--- Document excerpt ---

From the old German biography, ADB

This says, that the suggestion, that he was of Breslau, is taken from "Nicolaus diocesis uratislaviensis", which appears in one of his printings. Further he is generally admired for the high quality of his works.

About the name of Breslau (wiki):
The city's name was first recorded in the year 1000 by Thietmar's Latin chronicle called Thietmari Merseburgensis episcopi Chronicon as Wrotizlawa. The first municipal seal stated Sigillum civitatis Wratislavie. A simplified name is given in 1175 as Wrezlaw, Prezla or Breslaw. The Czech spelling was used in Latin documents as Wratislavia or Vratislavia. At that time, Prezla was used in Middle High German, which became Preßlau. In the middle of the fourteenth century the Early New High German (and later New High German) form of the name Breslau began to replace its earlier versions.
The city is traditionally believed to be named after Wrocisław or Vratislav, often believed to be Duke Vratislaus I of Bohemia. It is also possible that the city was named after the tribal duke of the Silesians or after an early ruler of the city called Vratislav.
The city's name in various foreign languages include in English: Wroclaw, Hungarian: Boroszló, Italian: Breslavia, Latin: Vratislavia or Wratislavia, Hebrew: ורוצלב (Vrotsláv), Yiddish: ברעסלוי / Brasloi, Czech: Vratislav, Slovak: Vratislav or Vroclav, Belarusian: Уроцлаў (Urocłaŭ), Greek: Βρότσλαβ (Vrotslav), Russian: Вроцлав (Vrotslav); also Бреславль (Breslavl), Serbian: Вроцлав or Vroclav and Ukrainian: Вроцлав (Vrotslav). Names of Wrocław in other languages are also available.
Breslau had to suffer during the Hussites wars, which endured till the mid of the 1430's. After this period the situation still wasn't stable. In the early 1450's St. Capristanus came and burnt playing cards and Jews.

[Interface element records]
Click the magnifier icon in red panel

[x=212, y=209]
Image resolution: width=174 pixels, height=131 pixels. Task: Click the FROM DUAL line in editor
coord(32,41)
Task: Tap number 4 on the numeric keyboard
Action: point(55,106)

--- Given instruction 1 ---
According to the document excerpt, in what year was the city's name first recorded?
--- Given instruction 2 ---
Rewrite the stretch of the document excerpt from "This says, that" through "of his works.", substituting "editions" for "printings".
This listing has no connection to the document excerpt.

--- Worked solution 1 ---
In the year 1000.

--- Worked solution 2 ---
This says, that the suggestion, that he was of Breslau, is taken from "Nicolaus diocesis uratislaviensis", which appears in one of his editions. Further he is generally admired for the high quality of his works.